(Items from a dataset)
------------------------------------
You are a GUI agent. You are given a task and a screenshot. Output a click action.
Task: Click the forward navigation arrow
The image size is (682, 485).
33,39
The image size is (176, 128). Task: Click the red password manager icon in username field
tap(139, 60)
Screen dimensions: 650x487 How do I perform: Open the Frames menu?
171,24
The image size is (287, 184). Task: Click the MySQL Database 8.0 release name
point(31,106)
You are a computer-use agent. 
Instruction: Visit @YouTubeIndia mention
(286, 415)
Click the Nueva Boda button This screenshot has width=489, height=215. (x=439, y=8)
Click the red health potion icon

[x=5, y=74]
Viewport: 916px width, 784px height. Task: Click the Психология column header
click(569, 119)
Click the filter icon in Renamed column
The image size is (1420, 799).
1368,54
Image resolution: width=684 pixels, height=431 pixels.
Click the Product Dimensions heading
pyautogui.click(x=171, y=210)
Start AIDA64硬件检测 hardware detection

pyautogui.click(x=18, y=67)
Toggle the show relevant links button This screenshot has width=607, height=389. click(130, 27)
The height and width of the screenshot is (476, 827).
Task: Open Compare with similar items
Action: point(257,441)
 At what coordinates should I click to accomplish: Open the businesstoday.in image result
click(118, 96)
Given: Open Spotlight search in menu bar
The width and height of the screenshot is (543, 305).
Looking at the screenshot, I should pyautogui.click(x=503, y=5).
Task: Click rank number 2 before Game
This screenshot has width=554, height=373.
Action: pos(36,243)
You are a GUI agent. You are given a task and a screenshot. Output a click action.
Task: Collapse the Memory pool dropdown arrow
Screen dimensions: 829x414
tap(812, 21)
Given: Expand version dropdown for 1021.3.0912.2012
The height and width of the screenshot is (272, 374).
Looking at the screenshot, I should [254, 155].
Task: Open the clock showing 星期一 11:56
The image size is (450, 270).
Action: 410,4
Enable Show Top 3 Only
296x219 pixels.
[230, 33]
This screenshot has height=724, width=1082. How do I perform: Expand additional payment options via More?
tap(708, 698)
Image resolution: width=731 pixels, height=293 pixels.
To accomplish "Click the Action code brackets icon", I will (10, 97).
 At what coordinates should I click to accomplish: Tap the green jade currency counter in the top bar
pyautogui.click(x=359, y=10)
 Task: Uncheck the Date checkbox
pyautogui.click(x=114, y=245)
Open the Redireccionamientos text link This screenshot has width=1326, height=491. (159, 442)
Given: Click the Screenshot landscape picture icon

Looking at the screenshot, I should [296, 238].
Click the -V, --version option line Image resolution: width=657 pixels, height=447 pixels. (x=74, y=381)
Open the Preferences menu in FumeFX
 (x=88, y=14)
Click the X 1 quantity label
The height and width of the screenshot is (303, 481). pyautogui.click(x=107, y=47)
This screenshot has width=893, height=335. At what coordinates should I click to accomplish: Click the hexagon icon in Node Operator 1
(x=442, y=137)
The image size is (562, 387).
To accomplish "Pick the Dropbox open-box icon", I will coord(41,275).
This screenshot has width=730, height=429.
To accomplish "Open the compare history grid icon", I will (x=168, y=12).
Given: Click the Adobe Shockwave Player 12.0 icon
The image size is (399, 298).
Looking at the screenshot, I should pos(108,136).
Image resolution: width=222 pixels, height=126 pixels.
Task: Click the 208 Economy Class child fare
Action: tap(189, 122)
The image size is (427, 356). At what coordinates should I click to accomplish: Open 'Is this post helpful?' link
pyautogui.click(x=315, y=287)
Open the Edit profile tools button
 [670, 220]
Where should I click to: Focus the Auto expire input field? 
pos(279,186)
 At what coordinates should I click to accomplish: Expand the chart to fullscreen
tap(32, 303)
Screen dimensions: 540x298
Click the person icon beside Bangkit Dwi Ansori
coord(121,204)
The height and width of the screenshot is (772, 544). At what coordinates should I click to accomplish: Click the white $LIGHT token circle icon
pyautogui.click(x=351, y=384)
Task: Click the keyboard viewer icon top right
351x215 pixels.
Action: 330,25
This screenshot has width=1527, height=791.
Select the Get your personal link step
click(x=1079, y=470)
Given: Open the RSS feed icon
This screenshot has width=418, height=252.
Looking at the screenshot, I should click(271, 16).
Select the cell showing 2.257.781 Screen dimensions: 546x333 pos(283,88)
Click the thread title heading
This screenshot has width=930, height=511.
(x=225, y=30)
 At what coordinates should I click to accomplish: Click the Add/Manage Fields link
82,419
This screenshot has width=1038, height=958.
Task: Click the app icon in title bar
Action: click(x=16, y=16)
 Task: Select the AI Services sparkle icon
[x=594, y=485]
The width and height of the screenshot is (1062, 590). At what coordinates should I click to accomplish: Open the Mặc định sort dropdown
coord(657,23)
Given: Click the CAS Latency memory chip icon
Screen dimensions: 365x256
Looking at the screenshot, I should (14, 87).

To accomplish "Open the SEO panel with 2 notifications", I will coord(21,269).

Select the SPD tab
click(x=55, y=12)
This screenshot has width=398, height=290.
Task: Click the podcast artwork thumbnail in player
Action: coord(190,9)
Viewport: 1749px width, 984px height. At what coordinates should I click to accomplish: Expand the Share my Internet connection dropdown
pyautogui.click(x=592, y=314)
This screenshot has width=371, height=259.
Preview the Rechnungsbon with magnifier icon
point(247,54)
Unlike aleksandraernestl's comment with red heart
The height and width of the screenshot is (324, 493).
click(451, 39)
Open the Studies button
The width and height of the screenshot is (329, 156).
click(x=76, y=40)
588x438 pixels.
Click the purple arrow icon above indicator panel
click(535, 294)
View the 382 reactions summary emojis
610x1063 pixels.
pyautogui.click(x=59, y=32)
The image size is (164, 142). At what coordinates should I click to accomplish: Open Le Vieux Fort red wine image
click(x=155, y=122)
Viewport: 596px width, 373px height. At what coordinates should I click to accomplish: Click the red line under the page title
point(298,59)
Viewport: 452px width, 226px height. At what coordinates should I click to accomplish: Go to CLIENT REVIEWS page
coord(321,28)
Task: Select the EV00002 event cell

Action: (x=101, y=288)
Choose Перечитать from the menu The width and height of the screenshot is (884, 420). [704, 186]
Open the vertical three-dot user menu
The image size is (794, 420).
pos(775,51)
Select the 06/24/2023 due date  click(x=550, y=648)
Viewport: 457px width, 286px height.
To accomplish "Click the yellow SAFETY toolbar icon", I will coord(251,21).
------------------------------------
→ **WHAT YOU HAVE TO DO**
What is wanted is the complete set of entries, returned verbatim.

→ **REPLY TO THE EXERCISE**
You are a GUI agent. You are given a task and a screenshot. Output a click action.
Task: Click the forward navigation arrow
The image size is (682, 485).
33,39
The image size is (176, 128). Task: Click the red password manager icon in username field
tap(139, 60)
Screen dimensions: 650x487 How do I perform: Open the Frames menu?
171,24
The image size is (287, 184). Task: Click the MySQL Database 8.0 release name
point(31,106)
You are a computer-use agent. 
Instruction: Visit @YouTubeIndia mention
(286, 415)
Click the Nueva Boda button This screenshot has width=489, height=215. (x=439, y=8)
Click the red health potion icon

[x=5, y=74]
Viewport: 916px width, 784px height. Task: Click the Психология column header
click(569, 119)
Click the filter icon in Renamed column
The image size is (1420, 799).
1368,54
Image resolution: width=684 pixels, height=431 pixels.
Click the Product Dimensions heading
pyautogui.click(x=171, y=210)
Start AIDA64硬件检测 hardware detection

pyautogui.click(x=18, y=67)
Toggle the show relevant links button This screenshot has width=607, height=389. click(130, 27)
The height and width of the screenshot is (476, 827).
Task: Open Compare with similar items
Action: point(257,441)
 At what coordinates should I click to accomplish: Open the businesstoday.in image result
click(118, 96)
Given: Open Spotlight search in menu bar
The width and height of the screenshot is (543, 305).
Looking at the screenshot, I should pyautogui.click(x=503, y=5).
Task: Click rank number 2 before Game
This screenshot has width=554, height=373.
Action: pos(36,243)
You are a GUI agent. You are given a task and a screenshot. Output a click action.
Task: Collapse the Memory pool dropdown arrow
Screen dimensions: 829x414
tap(812, 21)
Given: Expand version dropdown for 1021.3.0912.2012
The height and width of the screenshot is (272, 374).
Looking at the screenshot, I should [254, 155].
Task: Open the clock showing 星期一 11:56
The image size is (450, 270).
Action: 410,4
Enable Show Top 3 Only
296x219 pixels.
[230, 33]
This screenshot has height=724, width=1082. How do I perform: Expand additional payment options via More?
tap(708, 698)
Image resolution: width=731 pixels, height=293 pixels.
To accomplish "Click the Action code brackets icon", I will (10, 97).
 At what coordinates should I click to accomplish: Tap the green jade currency counter in the top bar
pyautogui.click(x=359, y=10)
 Task: Uncheck the Date checkbox
pyautogui.click(x=114, y=245)
Open the Redireccionamientos text link This screenshot has width=1326, height=491. (159, 442)
Given: Click the Screenshot landscape picture icon

Looking at the screenshot, I should [296, 238].
Click the -V, --version option line Image resolution: width=657 pixels, height=447 pixels. (x=74, y=381)
Open the Preferences menu in FumeFX
 (x=88, y=14)
Click the X 1 quantity label
The height and width of the screenshot is (303, 481). pyautogui.click(x=107, y=47)
This screenshot has width=893, height=335. At what coordinates should I click to accomplish: Click the hexagon icon in Node Operator 1
(x=442, y=137)
The image size is (562, 387).
To accomplish "Pick the Dropbox open-box icon", I will coord(41,275).
This screenshot has width=730, height=429.
To accomplish "Open the compare history grid icon", I will (x=168, y=12).
Given: Click the Adobe Shockwave Player 12.0 icon
The image size is (399, 298).
Looking at the screenshot, I should pos(108,136).
Image resolution: width=222 pixels, height=126 pixels.
Task: Click the 208 Economy Class child fare
Action: tap(189, 122)
The image size is (427, 356). At what coordinates should I click to accomplish: Open 'Is this post helpful?' link
pyautogui.click(x=315, y=287)
Open the Edit profile tools button
 [670, 220]
Where should I click to: Focus the Auto expire input field? 
pos(279,186)
 At what coordinates should I click to accomplish: Expand the chart to fullscreen
tap(32, 303)
Screen dimensions: 540x298
Click the person icon beside Bangkit Dwi Ansori
coord(121,204)
The height and width of the screenshot is (772, 544). At what coordinates should I click to accomplish: Click the white $LIGHT token circle icon
pyautogui.click(x=351, y=384)
Task: Click the keyboard viewer icon top right
351x215 pixels.
Action: 330,25
This screenshot has width=1527, height=791.
Select the Get your personal link step
click(x=1079, y=470)
Given: Open the RSS feed icon
This screenshot has width=418, height=252.
Looking at the screenshot, I should click(271, 16).
Select the cell showing 2.257.781 Screen dimensions: 546x333 pos(283,88)
Click the thread title heading
This screenshot has width=930, height=511.
(x=225, y=30)
 At what coordinates should I click to accomplish: Click the Add/Manage Fields link
82,419
This screenshot has width=1038, height=958.
Task: Click the app icon in title bar
Action: click(x=16, y=16)
 Task: Select the AI Services sparkle icon
[x=594, y=485]
The width and height of the screenshot is (1062, 590). At what coordinates should I click to accomplish: Open the Mặc định sort dropdown
coord(657,23)
Given: Click the CAS Latency memory chip icon
Screen dimensions: 365x256
Looking at the screenshot, I should (14, 87).

To accomplish "Open the SEO panel with 2 notifications", I will coord(21,269).

Select the SPD tab
click(x=55, y=12)
This screenshot has width=398, height=290.
Task: Click the podcast artwork thumbnail in player
Action: coord(190,9)
Viewport: 1749px width, 984px height. At what coordinates should I click to accomplish: Expand the Share my Internet connection dropdown
pyautogui.click(x=592, y=314)
This screenshot has width=371, height=259.
Preview the Rechnungsbon with magnifier icon
point(247,54)
Unlike aleksandraernestl's comment with red heart
The height and width of the screenshot is (324, 493).
click(451, 39)
Open the Studies button
The width and height of the screenshot is (329, 156).
click(x=76, y=40)
588x438 pixels.
Click the purple arrow icon above indicator panel
click(535, 294)
View the 382 reactions summary emojis
610x1063 pixels.
pyautogui.click(x=59, y=32)
The image size is (164, 142). At what coordinates should I click to accomplish: Open Le Vieux Fort red wine image
click(x=155, y=122)
Viewport: 596px width, 373px height. At what coordinates should I click to accomplish: Click the red line under the page title
point(298,59)
Viewport: 452px width, 226px height. At what coordinates should I click to accomplish: Go to CLIENT REVIEWS page
coord(321,28)
Task: Select the EV00002 event cell

Action: (x=101, y=288)
Choose Перечитать from the menu The width and height of the screenshot is (884, 420). [704, 186]
Open the vertical three-dot user menu
The image size is (794, 420).
pos(775,51)
Select the 06/24/2023 due date  click(x=550, y=648)
Viewport: 457px width, 286px height.
To accomplish "Click the yellow SAFETY toolbar icon", I will coord(251,21).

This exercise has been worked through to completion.